(Source records)

===

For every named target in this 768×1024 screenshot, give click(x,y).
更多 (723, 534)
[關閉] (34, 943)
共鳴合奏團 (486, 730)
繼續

===

__Try it__
Nothing above should be left out. Print all the records exactly.

__Result of this task__
For every named target in this 768×1024 screenshot, give click(x,y).
更多 (723, 534)
[關閉] (34, 943)
共鳴合奏團 (486, 730)
繼續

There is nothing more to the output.